I recently had the opportunity to present my work on antibody virtual screening at the 2021 ISMB/ECCB virtual conference. In this blogpost, I want to summarise two research projects presented in the 3DSIG immunoinformatics session (in which I also presented my work) highlighting two different avenues of approaching epitope prediction (and immunoinformatics questions in general): Structure-based (Epitope3D) and sequence-based (SeRenDIP-CE).
Epitope3D
Presented by Bruna Moreira da Silva, Epitope3D is an epitope prediction tool using graph-based signatures, developed at the University of Melbourne, which is an example of a structure-based approach to epitope prediction. It was developed and trained using a curated, non-redundant set of 200 antigen structures with marked epitopes.
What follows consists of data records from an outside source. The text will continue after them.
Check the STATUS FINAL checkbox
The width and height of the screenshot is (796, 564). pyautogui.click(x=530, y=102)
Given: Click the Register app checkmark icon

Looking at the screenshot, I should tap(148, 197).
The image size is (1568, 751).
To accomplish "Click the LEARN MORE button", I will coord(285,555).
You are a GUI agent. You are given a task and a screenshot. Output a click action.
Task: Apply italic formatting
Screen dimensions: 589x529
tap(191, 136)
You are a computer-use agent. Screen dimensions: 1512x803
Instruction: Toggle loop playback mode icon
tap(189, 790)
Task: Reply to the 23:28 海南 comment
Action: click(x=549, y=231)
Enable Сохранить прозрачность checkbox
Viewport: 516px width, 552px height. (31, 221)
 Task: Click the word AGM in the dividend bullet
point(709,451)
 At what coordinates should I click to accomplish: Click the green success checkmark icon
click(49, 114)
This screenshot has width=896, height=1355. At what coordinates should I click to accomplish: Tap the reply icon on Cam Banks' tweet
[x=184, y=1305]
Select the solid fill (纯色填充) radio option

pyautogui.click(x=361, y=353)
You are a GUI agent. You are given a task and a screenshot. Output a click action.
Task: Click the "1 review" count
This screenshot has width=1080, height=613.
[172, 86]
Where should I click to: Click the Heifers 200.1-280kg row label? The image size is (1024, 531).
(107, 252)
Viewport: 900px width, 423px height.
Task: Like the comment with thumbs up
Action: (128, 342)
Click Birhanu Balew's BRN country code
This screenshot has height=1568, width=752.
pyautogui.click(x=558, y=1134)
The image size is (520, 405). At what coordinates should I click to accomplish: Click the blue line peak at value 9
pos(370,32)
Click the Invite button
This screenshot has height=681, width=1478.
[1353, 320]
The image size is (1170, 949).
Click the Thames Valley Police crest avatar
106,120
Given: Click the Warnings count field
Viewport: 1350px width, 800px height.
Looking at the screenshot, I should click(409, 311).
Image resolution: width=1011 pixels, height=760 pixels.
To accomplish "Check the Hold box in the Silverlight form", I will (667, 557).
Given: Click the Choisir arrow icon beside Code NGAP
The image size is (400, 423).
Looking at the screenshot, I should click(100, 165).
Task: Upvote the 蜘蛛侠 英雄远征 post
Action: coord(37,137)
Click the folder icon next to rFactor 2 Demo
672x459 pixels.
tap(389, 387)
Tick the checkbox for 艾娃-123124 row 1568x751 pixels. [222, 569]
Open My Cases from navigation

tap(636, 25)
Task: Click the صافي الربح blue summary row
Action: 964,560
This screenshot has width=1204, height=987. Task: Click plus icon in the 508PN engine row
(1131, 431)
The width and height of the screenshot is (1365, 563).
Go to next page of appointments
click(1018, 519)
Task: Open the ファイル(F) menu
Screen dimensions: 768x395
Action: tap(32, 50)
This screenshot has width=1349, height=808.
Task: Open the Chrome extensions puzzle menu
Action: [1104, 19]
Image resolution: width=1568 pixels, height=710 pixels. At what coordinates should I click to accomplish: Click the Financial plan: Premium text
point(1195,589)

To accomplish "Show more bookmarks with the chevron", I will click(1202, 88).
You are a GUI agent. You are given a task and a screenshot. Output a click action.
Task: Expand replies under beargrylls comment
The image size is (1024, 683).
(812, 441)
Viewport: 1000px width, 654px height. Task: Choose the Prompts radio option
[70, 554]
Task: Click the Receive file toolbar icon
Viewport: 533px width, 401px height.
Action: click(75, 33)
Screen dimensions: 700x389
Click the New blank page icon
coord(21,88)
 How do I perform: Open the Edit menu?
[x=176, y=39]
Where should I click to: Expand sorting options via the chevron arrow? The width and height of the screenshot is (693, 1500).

Individual residues, labeled according to whether they belong to the epitope, are characterised using graph-based signatures of the neighbourhood of each residue, representing geometry and chemical composition of the environment, making it a similar approach to recent attempts to utilise geometric features in protein model assessment and property prediction.
The resulting signatures are used as input to a Adaboost classifier, which is tested against a set of 45 held-out antigens. In a comparison study against several other epitope prediction tools, Epitope3D boosted impressive classification performance. It will be interesting to see further evaluation of this tool.
SeRenDIP-CE
On the sequence-side, Dr Anton Feenstra presented SeRenDIP-CE, a random forest method for predicting epitopes from sequence.
This method is based on deriving a range of features from the antigen amino-acid sequence (172 features across a sliding window of 9 amino acids, incorporating MSA-derived information) and training a random forest using those features to predict epitopes on a set of antigens collected from our very own Structural Antibody Database (SAbDab).
Interestingly, SeRenDIP-CE made use of a transfer learning approach of sorts, by combining in their train set data both from antibody-antigen interactions and from general hetero-dimer protein-protein interactions (PPIs) used for their previous SeRenDIP model (I say transfer learning of sorts, because the model is trained once on the full combined dataset, rather than updating the model with the more specific antigen dataset after training on the hetero-dimer dataset). The authors reported this training procedure to achieve considerably better results than training on either just the antigen dataset or just the hetero-dimer dataset.
This has some interesting implications for general development of machine learning methods for antibody-antigen interactions, as it implies that, despite the dissimilarity of binding modes in antibody-antigen interactions compared to general PPIs, antibody machine learning methods can benefit from dataset augmentation from such PPI datasets.